L’histoire commence en juin 2000. Le moment choisi pour le roman est important, car il représente non seulement un nouveau siècle, mais aussi une nouvelle vie après un détour par le deuil. Sa fille aînée, Norah, a laissé derrière elle sa famille, son petit ami et ses études universitaires pour découvrir la nature de la bonté. Son voyage de découverte l’amène à renoncer à tout ce qui est sûr et ordinaire. Norah a choisi de s’asseoir jour après jour, qu’il pleuve, qu’il neige ou qu’il fasse beau, au coin d’une rue de Toronto avec un bol à mendier sur ses genoux. Elle garde un silence complet, ne communiquant qu’avec un panneau en carton autour du cou sur lequel est écrit en lettres grasses : BONTÉ. Reta essaie désespérément de maintenir une vie ordinaire face au deuil et à la crise.
À première vue, le roman semble être le récit d’une famille canadienne ordinaire qui tente de se réconcilier avec la décision de sa fille de fuir la maison pour vivre une vie apparemment improductive et dangereuse. Reta commence l’histoire de son malheur en se demandant comment faire face au chagrin et aux pertes de la vie. Elle parle de la fragilité du bonheur, de ses qualités insaisissables et du coût émotionnel qu’implique le fait de maintenir ce bonheur vital et actuel dans une vie ordinaire.

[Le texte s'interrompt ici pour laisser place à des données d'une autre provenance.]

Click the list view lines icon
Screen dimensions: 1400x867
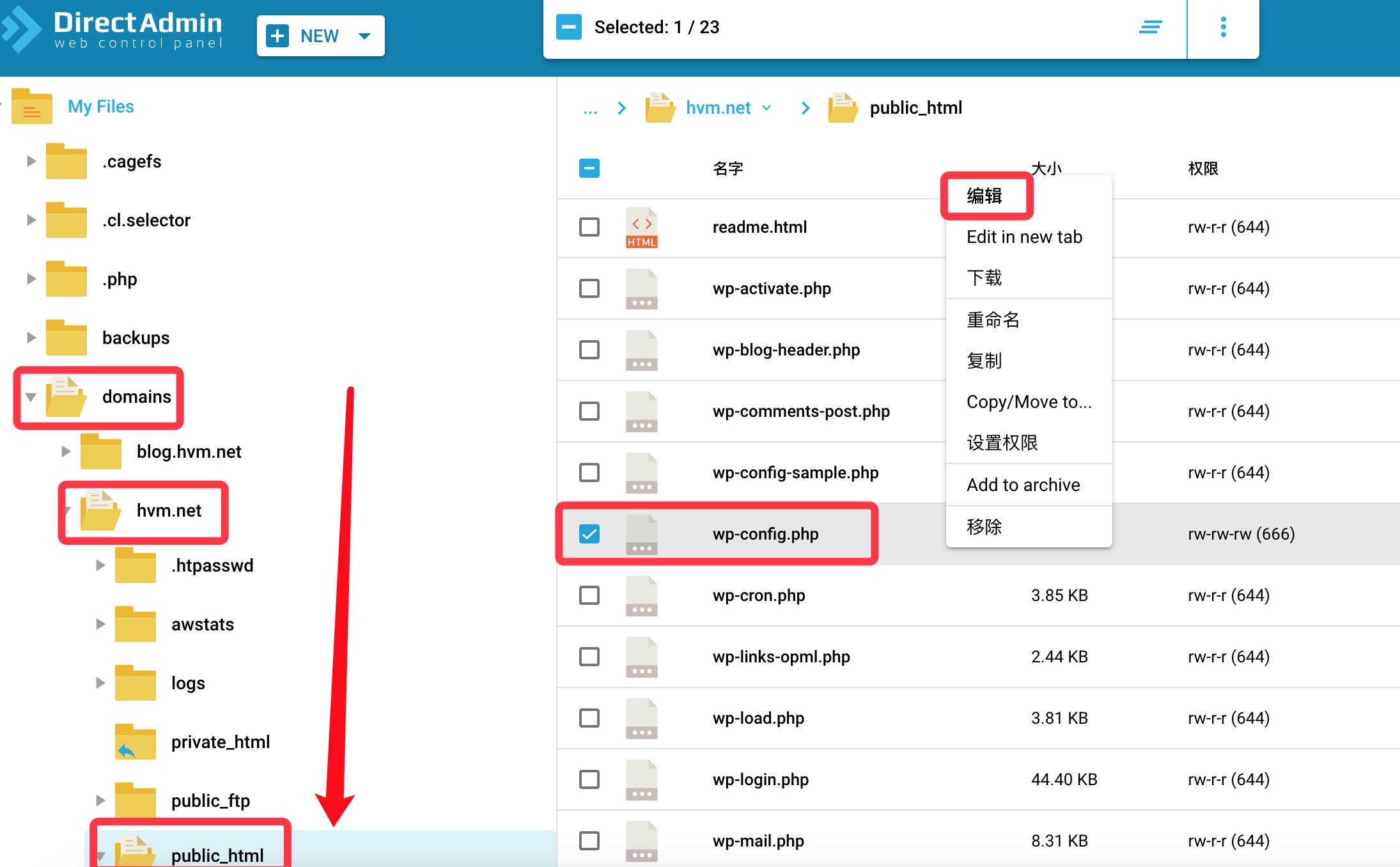(x=1150, y=27)
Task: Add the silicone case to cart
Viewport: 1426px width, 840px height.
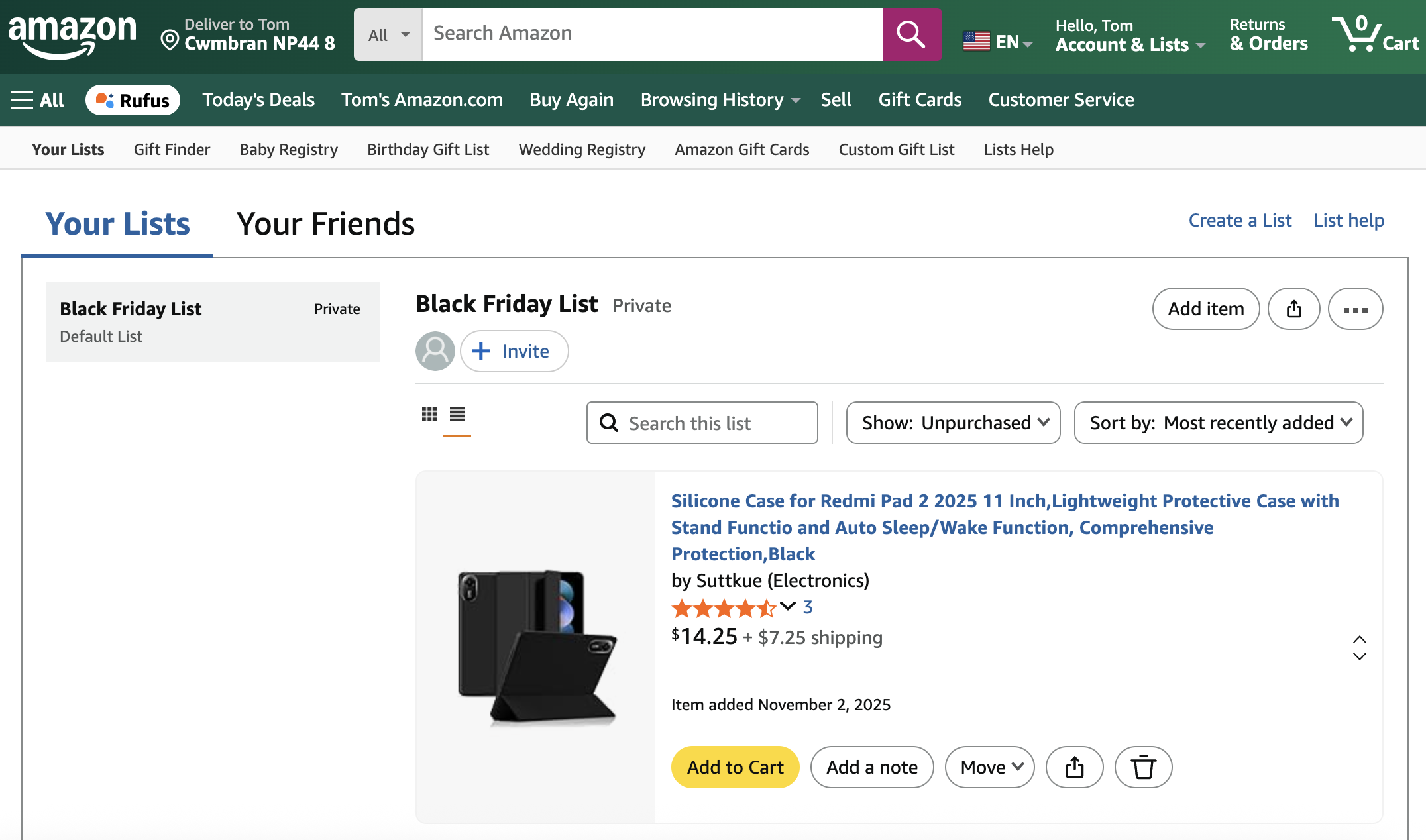Action: tap(735, 767)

Elle conclut qu’elle doit se concentrer sur ses bénédictions, et il devient immédiatement clair que son écriture est essentielle à son sens de soi et à son sens du bonheur.
L’histoire de la famille Winters et de leur chagrin déconcerté lorsque Norah disparaît est entièrement racontée à travers le point de vue confus de Reta. Le lecteur parcourt un récit qui s’apparente davantage à un processus de flux de conscience qu’à une histoire définitive sur la famille. Reta est bien trop préoccupée par elle-même pour permettre au lecteur d’avoir une image claire des événements qui surgissent de temps à autre en relation avec la disparition de Norah. Les mots se bousculent dans son cerveau, un moment concordant, le suivant en totale contradiction. Les événements qui se produisent au cours de cette année de sa vie et ses pensées concomitantes ne parviennent souvent pas à se synchroniser dans un schéma discernable de cause à effet.

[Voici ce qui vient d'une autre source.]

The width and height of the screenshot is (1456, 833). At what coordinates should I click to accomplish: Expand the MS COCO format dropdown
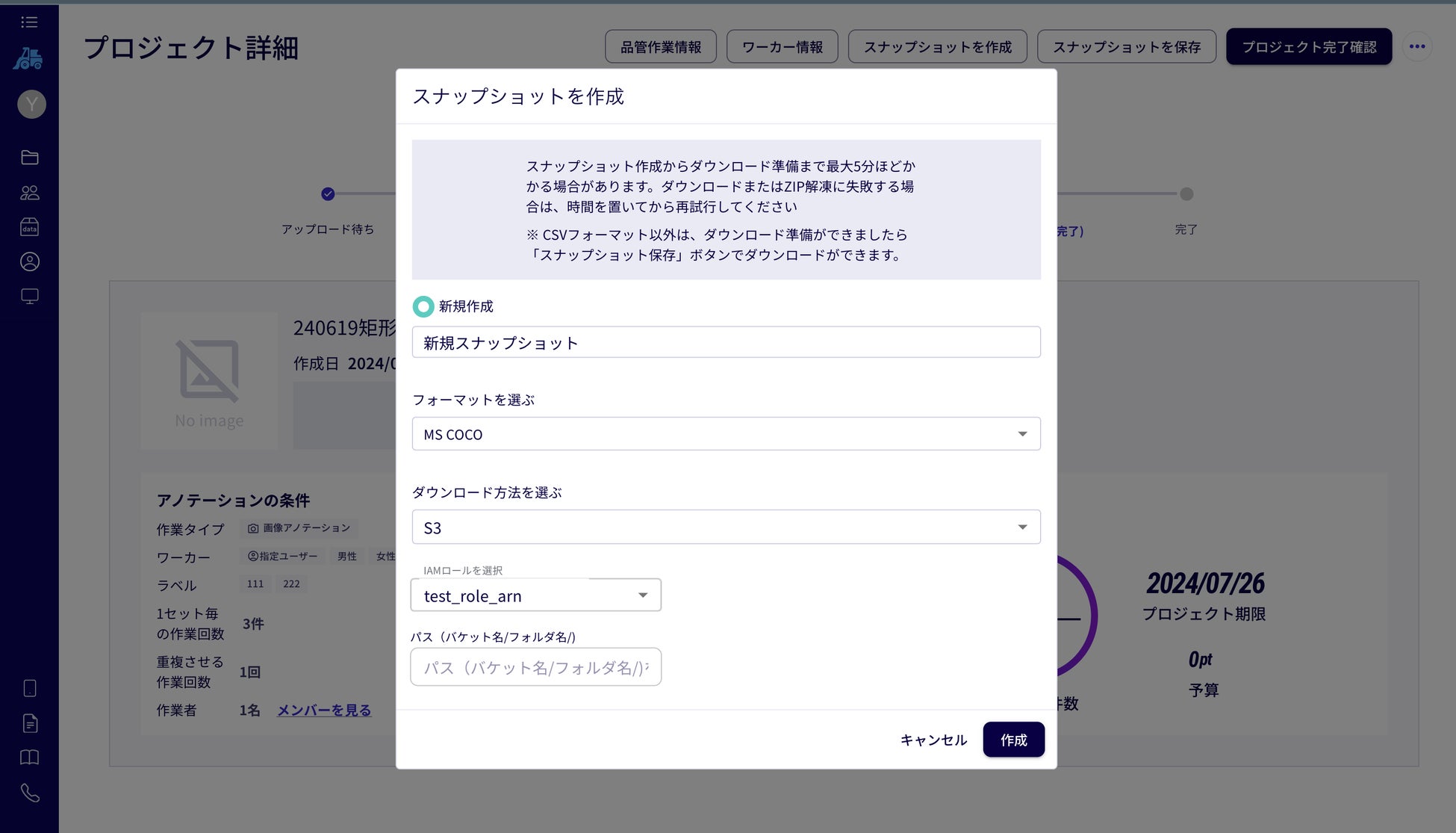[726, 434]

En raison de ce style de narration, le livre est une série d’événements apparemment sans rapport entre eux, qui tournent autour de la vie réelle de Reta et de sa famille, touchant de temps à autre le monde réel, mais prenant rapidement son envol alors que le dialogue intérieur de Reta vagabonde d’une pensée spéculative à une autre. Pour Reta, la réalité ne semble pas être une entité solide et réelle, mais une entité fluide et guidée par un processus. Elle tente de résoudre son chagrin en se livrant à un dialogue ouvert avec elle-même, à la fois complexe et ambigu. Des impulsions divergentes remontent constamment à la surface. Psychologiquement isolée de Tom, de ses filles, de sa belle-mère et de ses amis, elle tente de trouver son chemin à travers un monde chaotique et accablé de chagrin pour revenir à la normale.